TASK -
Please repeat exactly the lines from the one containing "Blog (1467, 251)" through the last line of the records below, leaving out any pictures.

(Stored data)
● ● ● ● ● ● ●

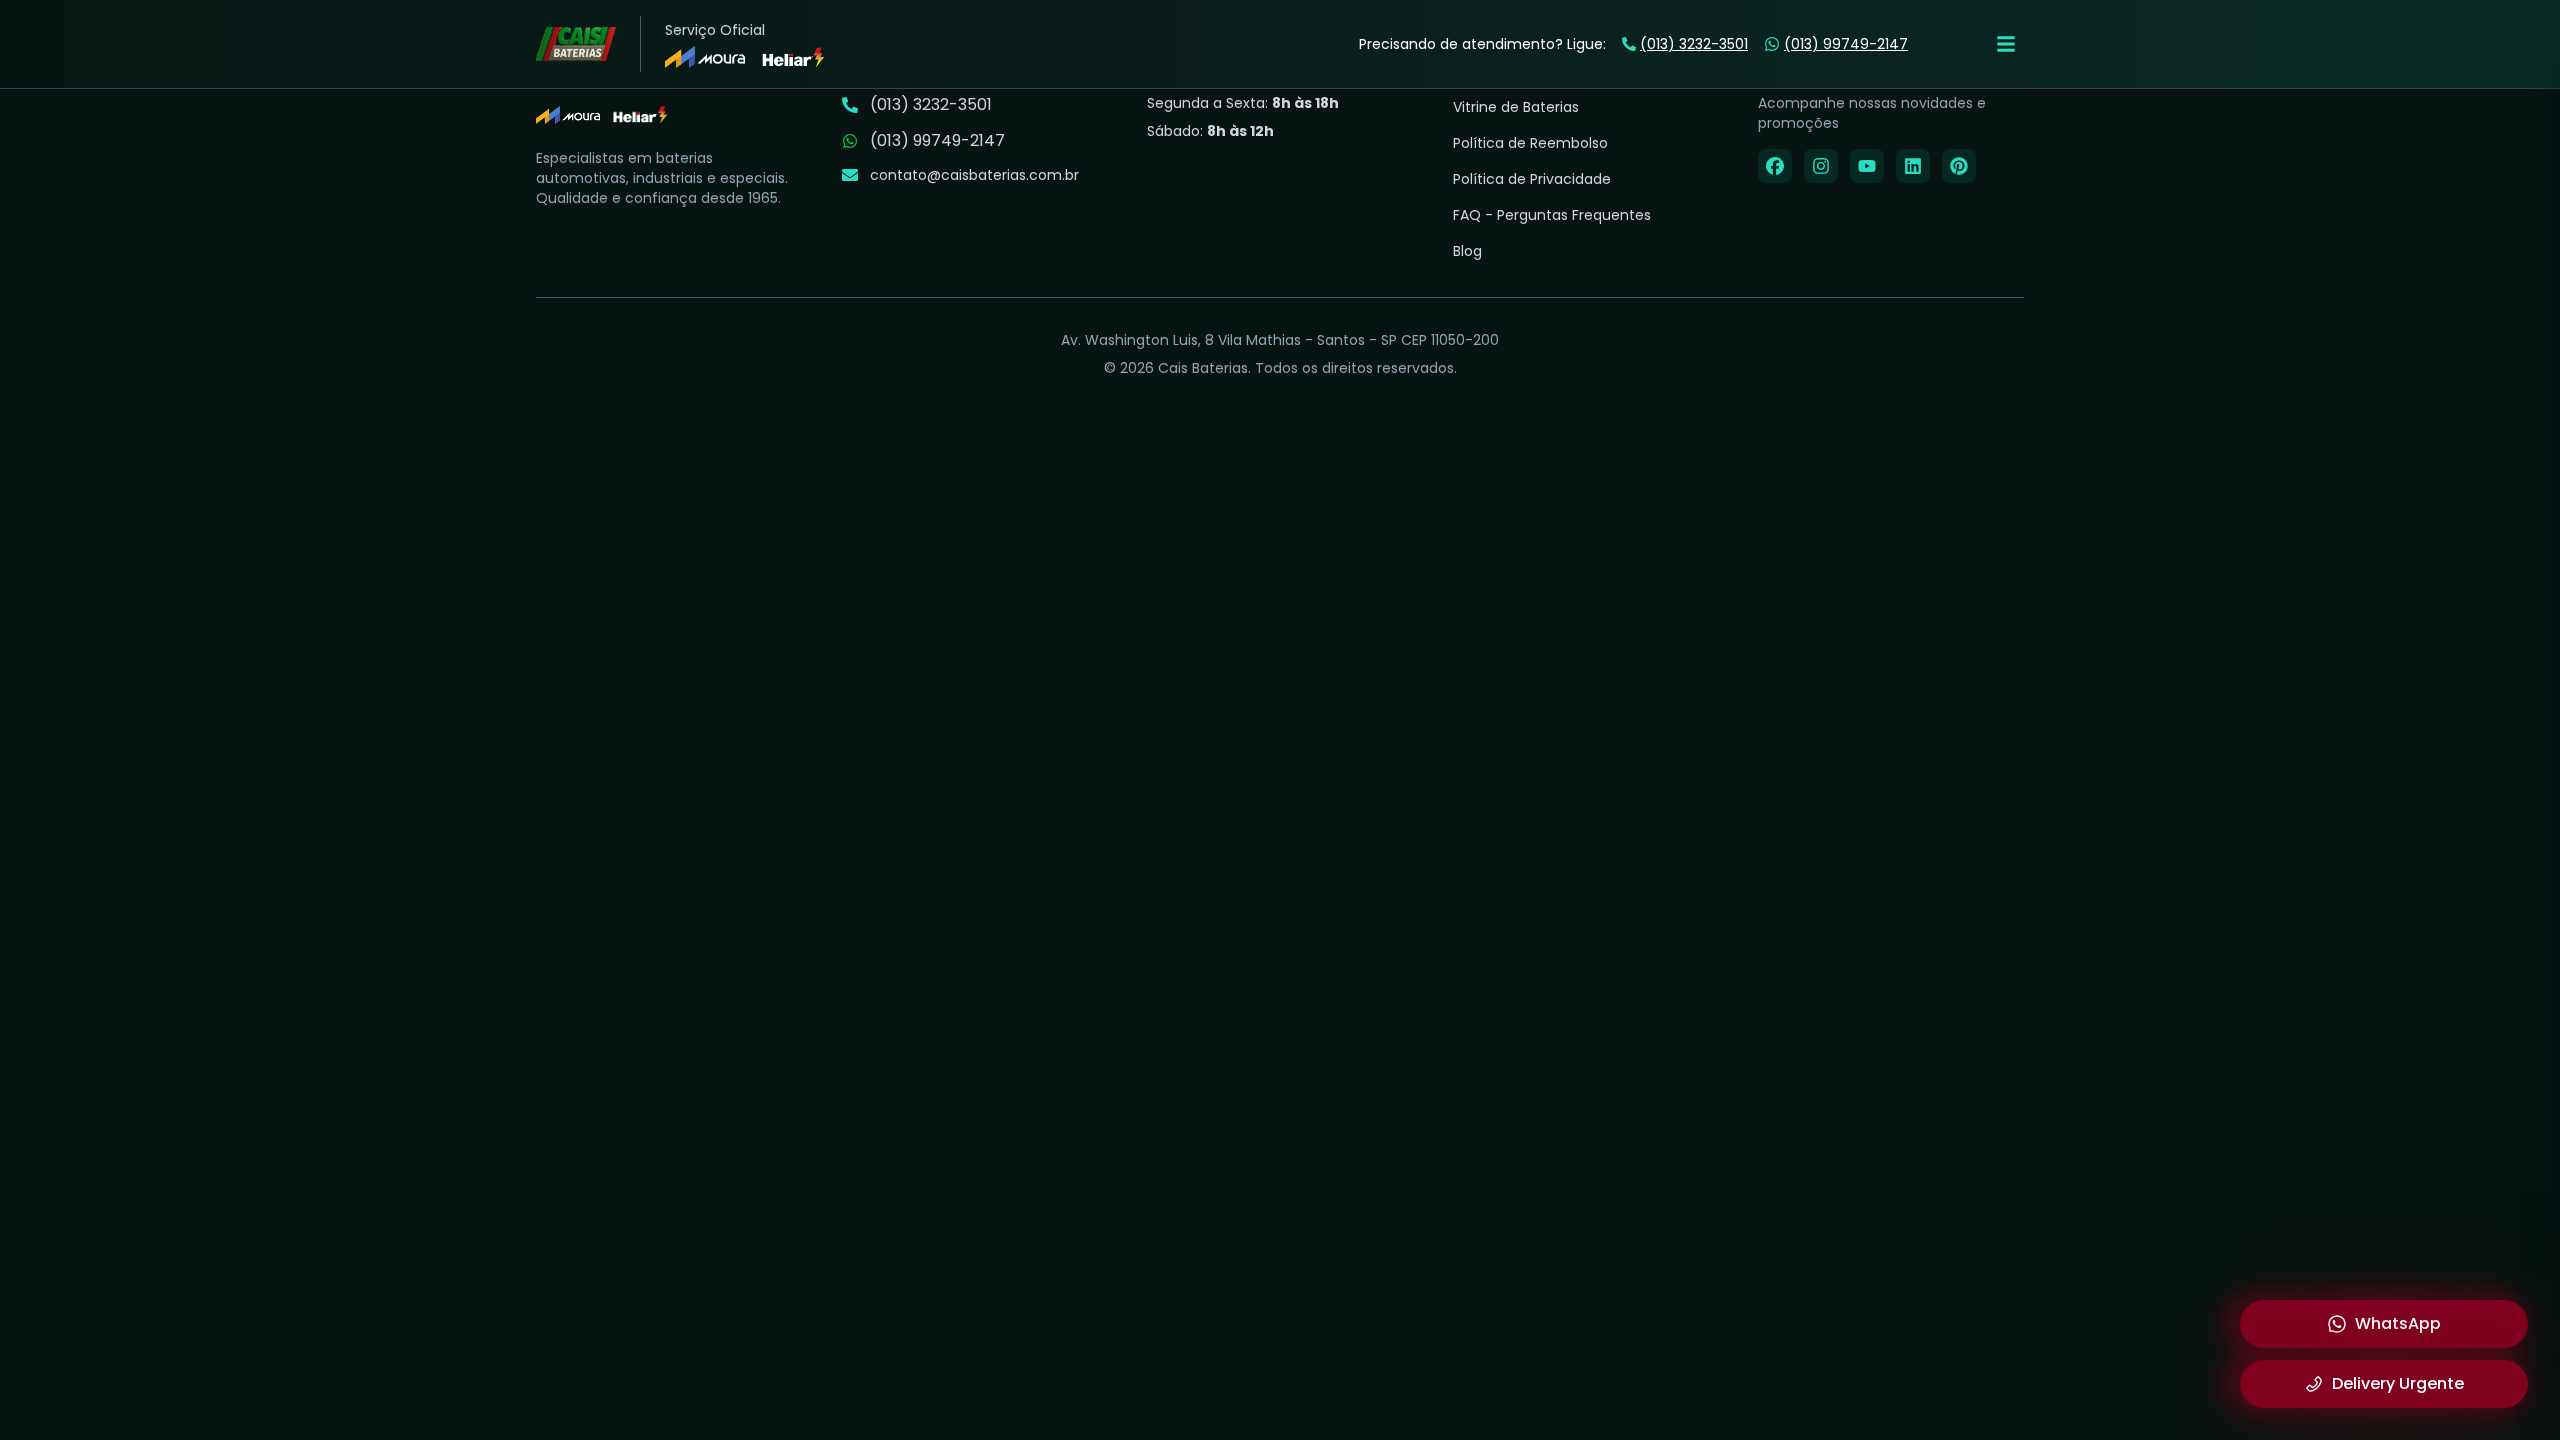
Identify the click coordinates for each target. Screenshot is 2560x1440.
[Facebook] (1775, 166)
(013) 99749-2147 (1846, 44)
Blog (1467, 251)
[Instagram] (1821, 166)
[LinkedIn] (1913, 166)
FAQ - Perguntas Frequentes (1552, 215)
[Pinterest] (1959, 166)
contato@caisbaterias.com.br (974, 175)
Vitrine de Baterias (1516, 107)
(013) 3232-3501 (1694, 44)
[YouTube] (1867, 166)
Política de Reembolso (1530, 143)
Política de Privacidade (1532, 179)
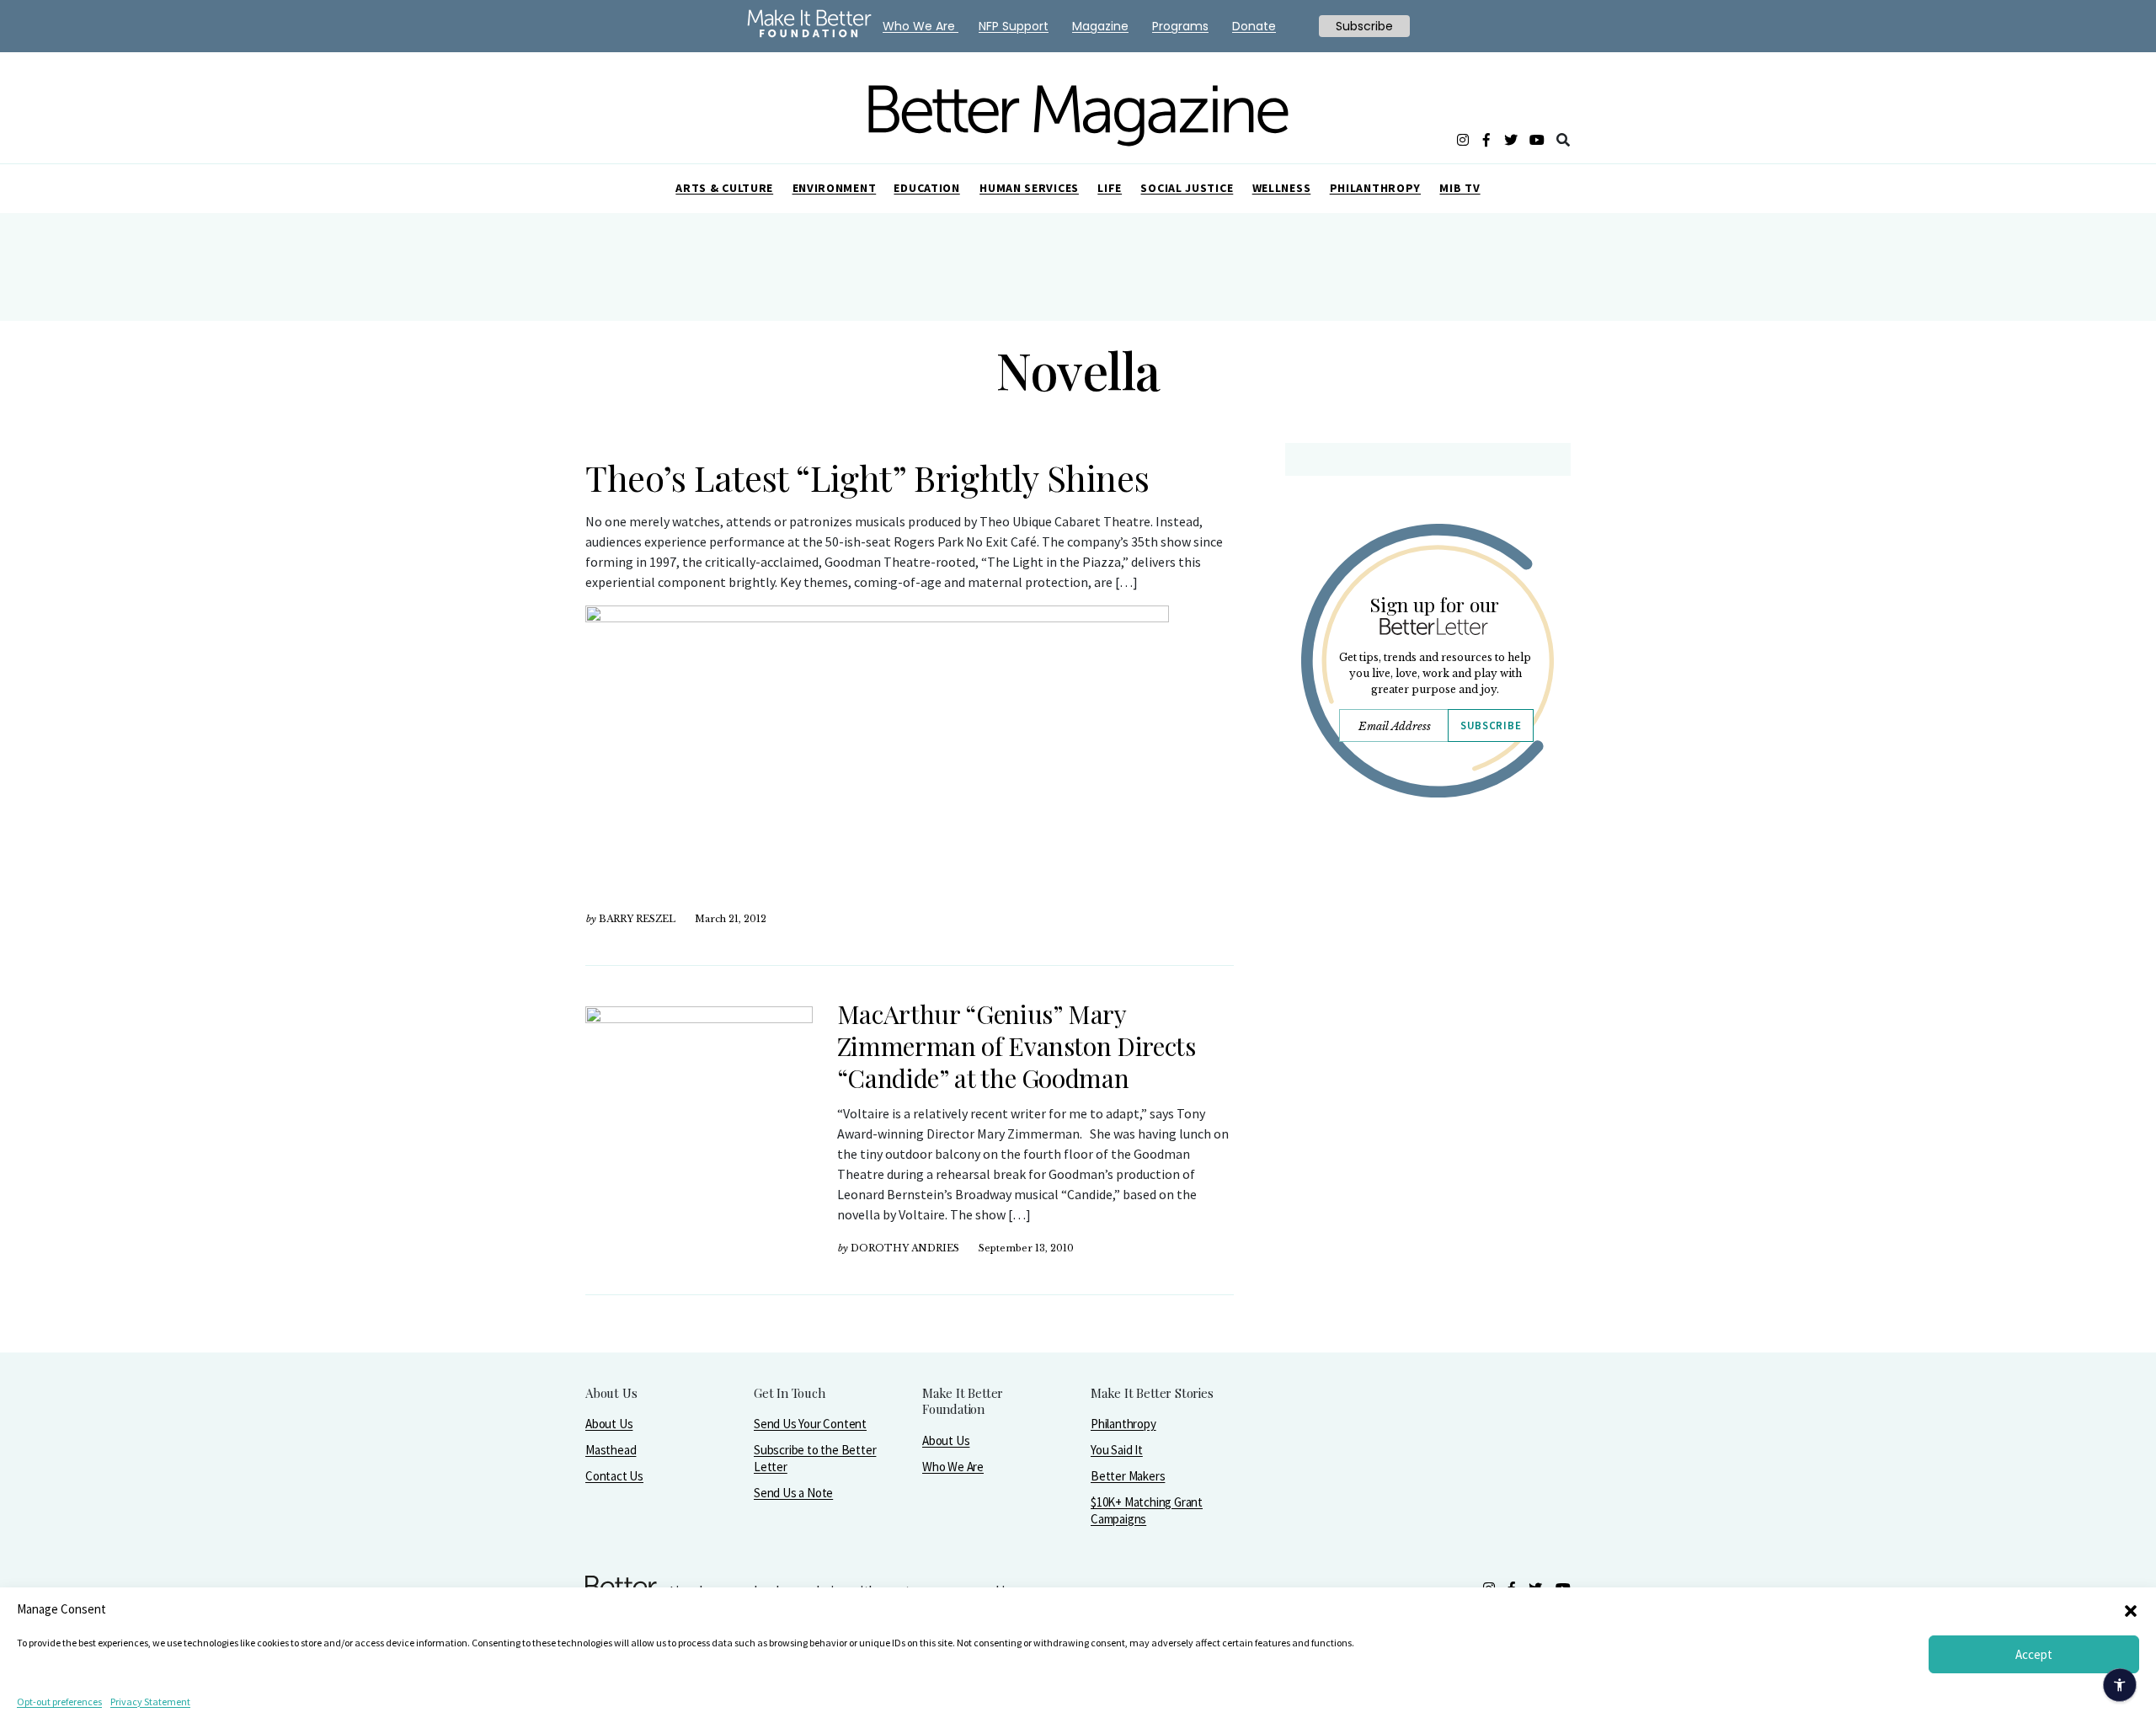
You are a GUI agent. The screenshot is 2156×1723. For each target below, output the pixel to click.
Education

● ● ● ● ● ● ●

THE COMPLETED TASK -
Blog (1467, 251)
[Instagram] (1821, 166)
[LinkedIn] (1913, 166)
FAQ - Perguntas Frequentes (1552, 215)
[Pinterest] (1959, 166)
contato@caisbaterias.com.br (974, 175)
Vitrine de Baterias (1516, 107)
(013) 3232-3501 (1694, 44)
[YouTube] (1867, 166)
Política de Reembolso (1530, 143)
Política de Privacidade (1532, 179)
You are a GUI agent. The screenshot is 2156×1723. For each target below, output the pixel to click.
Education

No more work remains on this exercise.